Recently, I’ve realized that although I may not require Twi to survive in Accra, by not studying it, I’m missing something important. My catalyst to start learning was the woman who sells me porridge in the morning. Every day, she would greet me in Twi and then throw out a few extra lines with an expectant look on her face. I felt like she was testing to see how serious I was about being here. I’m serious about being here, so I tracked down a copy of “A Comprehensive course in Twi (Asante)” with the accompanying cassette. I’ve been devoting a little time each day to teaching myself. It’s already made me feel much more connected to this place. The benefits have been, and I expect will continue to be, small, piecemeal, and realized over the long term. And that’s ok with me.

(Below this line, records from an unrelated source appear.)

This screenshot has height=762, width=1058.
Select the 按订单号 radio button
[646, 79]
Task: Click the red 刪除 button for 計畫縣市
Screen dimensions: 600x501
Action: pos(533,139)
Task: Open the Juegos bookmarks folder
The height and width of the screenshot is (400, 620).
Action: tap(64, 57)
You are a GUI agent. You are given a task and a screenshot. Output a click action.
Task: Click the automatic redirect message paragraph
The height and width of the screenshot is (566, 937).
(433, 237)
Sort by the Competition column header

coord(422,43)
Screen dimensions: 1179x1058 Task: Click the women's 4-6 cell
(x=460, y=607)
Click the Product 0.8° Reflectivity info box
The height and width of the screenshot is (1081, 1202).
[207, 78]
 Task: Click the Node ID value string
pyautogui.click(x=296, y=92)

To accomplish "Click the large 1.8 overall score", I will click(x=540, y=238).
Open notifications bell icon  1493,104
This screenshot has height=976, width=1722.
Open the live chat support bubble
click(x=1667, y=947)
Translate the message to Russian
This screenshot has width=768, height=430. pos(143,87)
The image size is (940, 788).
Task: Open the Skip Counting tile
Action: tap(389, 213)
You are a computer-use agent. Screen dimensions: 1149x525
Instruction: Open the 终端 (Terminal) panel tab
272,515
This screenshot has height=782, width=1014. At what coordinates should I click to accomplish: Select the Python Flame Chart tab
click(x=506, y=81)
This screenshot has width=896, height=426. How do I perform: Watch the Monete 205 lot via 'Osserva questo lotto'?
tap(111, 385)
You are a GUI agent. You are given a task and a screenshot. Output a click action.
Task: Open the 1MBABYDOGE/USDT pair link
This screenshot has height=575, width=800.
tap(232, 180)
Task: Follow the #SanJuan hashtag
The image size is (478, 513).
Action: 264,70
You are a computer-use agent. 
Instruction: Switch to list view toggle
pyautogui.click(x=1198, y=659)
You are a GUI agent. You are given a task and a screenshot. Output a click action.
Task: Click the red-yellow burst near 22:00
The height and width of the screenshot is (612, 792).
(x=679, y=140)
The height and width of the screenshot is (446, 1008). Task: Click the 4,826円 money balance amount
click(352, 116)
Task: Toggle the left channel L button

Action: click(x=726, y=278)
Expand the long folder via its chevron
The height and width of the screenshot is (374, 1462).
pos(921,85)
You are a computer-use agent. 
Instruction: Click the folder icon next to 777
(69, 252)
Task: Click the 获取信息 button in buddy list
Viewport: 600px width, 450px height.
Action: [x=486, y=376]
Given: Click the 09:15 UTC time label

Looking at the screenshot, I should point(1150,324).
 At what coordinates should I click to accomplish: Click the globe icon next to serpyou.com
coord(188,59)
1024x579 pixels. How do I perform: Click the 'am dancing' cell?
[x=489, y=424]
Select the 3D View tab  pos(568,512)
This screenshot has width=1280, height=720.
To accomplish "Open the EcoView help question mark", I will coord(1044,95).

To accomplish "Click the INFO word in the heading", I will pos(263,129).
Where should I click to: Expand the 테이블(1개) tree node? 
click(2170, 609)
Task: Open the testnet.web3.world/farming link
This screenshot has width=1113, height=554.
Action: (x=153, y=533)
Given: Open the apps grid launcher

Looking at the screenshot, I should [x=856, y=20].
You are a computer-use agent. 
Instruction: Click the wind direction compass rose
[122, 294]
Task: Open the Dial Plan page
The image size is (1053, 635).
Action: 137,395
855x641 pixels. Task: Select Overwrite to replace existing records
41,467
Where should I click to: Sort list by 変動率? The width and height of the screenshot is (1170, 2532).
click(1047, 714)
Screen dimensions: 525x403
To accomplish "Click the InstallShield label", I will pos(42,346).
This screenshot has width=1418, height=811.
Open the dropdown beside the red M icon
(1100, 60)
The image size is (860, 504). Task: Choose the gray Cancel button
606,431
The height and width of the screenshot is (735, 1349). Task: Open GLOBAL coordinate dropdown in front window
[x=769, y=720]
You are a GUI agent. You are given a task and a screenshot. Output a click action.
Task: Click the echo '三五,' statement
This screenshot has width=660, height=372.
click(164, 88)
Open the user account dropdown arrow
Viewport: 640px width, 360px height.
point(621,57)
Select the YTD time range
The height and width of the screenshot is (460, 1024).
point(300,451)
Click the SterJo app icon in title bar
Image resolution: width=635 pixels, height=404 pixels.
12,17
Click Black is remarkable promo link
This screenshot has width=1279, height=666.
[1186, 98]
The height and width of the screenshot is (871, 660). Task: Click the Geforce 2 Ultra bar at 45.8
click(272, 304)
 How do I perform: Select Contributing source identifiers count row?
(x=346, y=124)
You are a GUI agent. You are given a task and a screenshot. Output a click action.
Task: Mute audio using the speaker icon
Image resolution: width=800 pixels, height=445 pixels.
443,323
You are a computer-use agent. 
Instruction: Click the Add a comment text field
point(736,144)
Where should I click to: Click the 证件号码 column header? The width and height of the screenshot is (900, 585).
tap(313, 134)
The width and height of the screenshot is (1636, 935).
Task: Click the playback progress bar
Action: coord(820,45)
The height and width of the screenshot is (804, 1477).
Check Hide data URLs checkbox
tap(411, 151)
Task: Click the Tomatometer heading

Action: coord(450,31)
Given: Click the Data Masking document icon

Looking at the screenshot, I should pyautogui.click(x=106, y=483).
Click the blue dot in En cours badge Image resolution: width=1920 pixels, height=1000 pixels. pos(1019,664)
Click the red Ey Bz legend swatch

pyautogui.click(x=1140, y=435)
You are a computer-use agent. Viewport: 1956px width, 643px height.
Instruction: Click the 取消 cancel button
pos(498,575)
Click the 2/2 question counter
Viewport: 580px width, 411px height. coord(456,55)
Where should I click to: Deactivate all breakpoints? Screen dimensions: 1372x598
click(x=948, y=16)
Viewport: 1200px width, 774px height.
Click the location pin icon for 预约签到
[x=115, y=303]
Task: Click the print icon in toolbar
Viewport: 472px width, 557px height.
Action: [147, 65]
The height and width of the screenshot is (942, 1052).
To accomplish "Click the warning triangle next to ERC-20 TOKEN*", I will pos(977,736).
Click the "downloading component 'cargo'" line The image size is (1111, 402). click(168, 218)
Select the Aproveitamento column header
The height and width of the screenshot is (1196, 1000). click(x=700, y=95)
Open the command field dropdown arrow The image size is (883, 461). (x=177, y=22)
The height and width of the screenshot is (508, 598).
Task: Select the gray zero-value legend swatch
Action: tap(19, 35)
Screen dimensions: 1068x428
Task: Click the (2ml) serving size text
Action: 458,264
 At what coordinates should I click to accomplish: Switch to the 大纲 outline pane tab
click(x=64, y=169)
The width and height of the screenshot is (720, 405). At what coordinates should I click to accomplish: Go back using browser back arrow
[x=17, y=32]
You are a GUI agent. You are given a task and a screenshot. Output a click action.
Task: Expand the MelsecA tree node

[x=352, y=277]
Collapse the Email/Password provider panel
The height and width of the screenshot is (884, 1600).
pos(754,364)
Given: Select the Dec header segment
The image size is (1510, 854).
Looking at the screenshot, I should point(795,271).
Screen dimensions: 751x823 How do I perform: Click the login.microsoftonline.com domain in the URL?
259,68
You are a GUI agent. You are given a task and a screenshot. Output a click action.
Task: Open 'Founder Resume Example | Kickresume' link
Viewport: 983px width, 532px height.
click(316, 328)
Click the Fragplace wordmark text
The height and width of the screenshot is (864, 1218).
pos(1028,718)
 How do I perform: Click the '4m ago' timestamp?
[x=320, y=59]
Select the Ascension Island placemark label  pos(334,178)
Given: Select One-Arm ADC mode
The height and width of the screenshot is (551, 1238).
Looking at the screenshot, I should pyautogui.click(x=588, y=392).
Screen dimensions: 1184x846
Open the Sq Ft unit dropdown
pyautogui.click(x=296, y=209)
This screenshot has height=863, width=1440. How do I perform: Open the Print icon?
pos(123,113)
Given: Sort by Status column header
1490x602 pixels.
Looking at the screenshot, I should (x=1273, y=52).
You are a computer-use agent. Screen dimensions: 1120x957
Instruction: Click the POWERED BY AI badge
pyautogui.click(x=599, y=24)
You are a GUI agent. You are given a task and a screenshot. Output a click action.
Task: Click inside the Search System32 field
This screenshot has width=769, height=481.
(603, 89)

My biggest linguistic surprise has come from the language with which I expected the least trouble. English is English, or so I thought. I’m realizing more and more that even when I’m communicating in English there are subtle gaps in meaning that can often bedevil the conversation. So I’ll think that I’ve scheduled to meet one of my friends at a certain place only to find that he’s somewhere else. Or I’ll plan a route to run with one of the guys on the cross country team only to find out that we meant radically different courses. It’s hard to explain because I don’t understand what’s going on myself. Part of the story is that the vast majority of homes do not speak a European language as their first language. But I don’t want to imply that the gaps in communication are emerging because the people I’m talking to somehow have an inferior grasp of the English language. Quite the contrary. To hazard a terribly speculative guess, I think that languages are systems of meaning and that you impose your mother tongue’s system of meaning onto your new language, but the overlap isn’t perfect.

One final thought on language. Ghana has about forty different ethnic groups. Although a strong plurality of them speak Twi, linguistic fragmentation is a fact of life here as in much of the rest of Sub-Saharan Africa. English as a national language is problematic, but I wonder if without it, would the nation even be possible?